Table 2 compares the calculation times for six kinds of measured objects. The calculation times in the second column were obtained using the inversion algorithm in [19] and the calculation times in the third column were obtained using the improved method presented above. The running time of the fitting program was reduced by 91.4% ~97.5%. Thus the calculation efficiency is significantly improved.
Table 2. Comparison of Run Times with Six Emissivity Targets
4. Experiment
We used the experimental data from [20], which was performed on a solid propellant rocket engine in order to verify the improved algorithm introduced in this work and compare it with a previous algorithm from [19]. The effective wavelengths and voltages outputs of every channel at the reference temperature T´ (T´ = 2252 K) are shown in Table 3. The 11groups output signal data starting from 6.5s with 5ms intervals is shown in Table 4.
Table 3. Effective Wavelengths of the Pyrometer and Outputs at the Reference Temperature (T´ = 2252 K)
Table 4. Practical Data Performed on a Solid Propellant Rocket Plume
Calculations were conducted to retrieve the true temperature and spectral emissivity. The results are presented in Table 5.

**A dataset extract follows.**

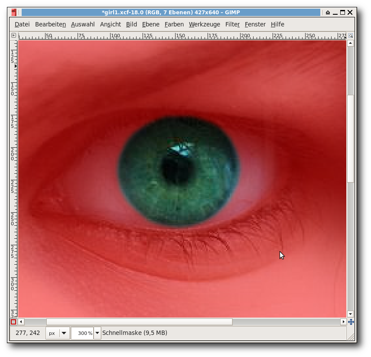Open the Werkzeuge menu
The image size is (371, 357).
[x=205, y=24]
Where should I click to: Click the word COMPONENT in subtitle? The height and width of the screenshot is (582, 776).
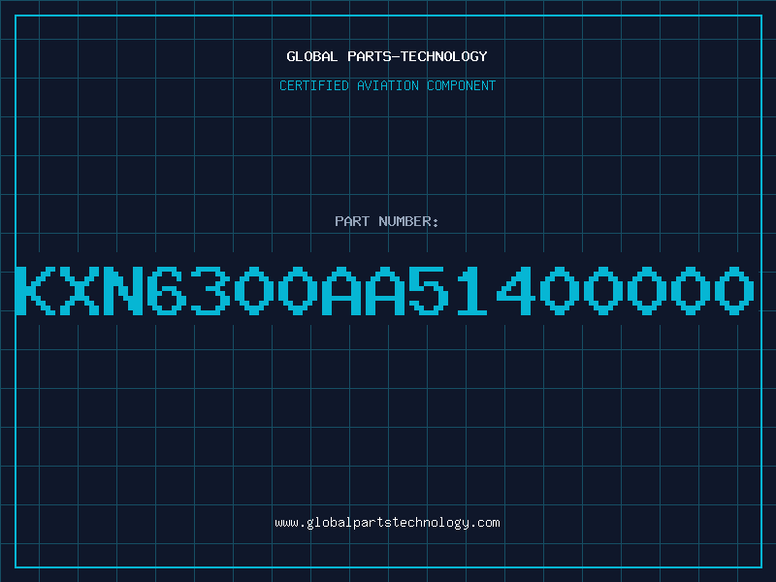click(x=462, y=85)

Table 5. Experimental Results for True Temperature (K) and Spectral Emissivity Data from [20] Using the Improved Algorithm
The theoretical true temperature of the engine flame near the nozzle exit indicated by the rocket engine designer is 2490.0K. The retrieval result error using the improved algorithm is within ± 31K, but computing time is only 0.134s. The former algorithm is within ± 20K but its computing time is 5.623s, so the former algorithm cannot follow the rocket plume high-speed temperature change in near-real time. Because rocket plume temperature change is severe and rapid, and so the efficiency is preferred under the premise of satisfying certain precision
5. Conclusions
In the true temperature measurement by MWP, an efficient data processing algorithm based on emissivity range constraints is investigated to meet in-line measurement. The relationship between true temperature deviation and emissivity deviation is derived using six targets with different emissivity distribution models. It can, therefore, quickly shrink emissivity range according to the introduced relationship. It is experimentally demonstrated that the proposed methodology has the advantage of offering high computing efficiency. It is noteworthy that it requires no prior assumptions of the initial spectral emissivity range and initial temperature value as well. Simulations and experiments carried out using proposed algorithm discussed above indicate that fairly reasonable results in different spectral emissivity distribution are obtained even in the case of deviations in the spectral emissivity model. The computation time is substantially reduced in comparison with results obtained using conventional methods. It is suitable particularly in-line true temperature measurement by multi-wavelength pyrometer.
Funding
National Natural Science Foundation of China (NSFC) (61405045, 31470714); Science and Technology Innovation Talents Funding of Harbin (No.RC2014QN009026); Talent Introduction Scientific Research Start Funding of NEFU.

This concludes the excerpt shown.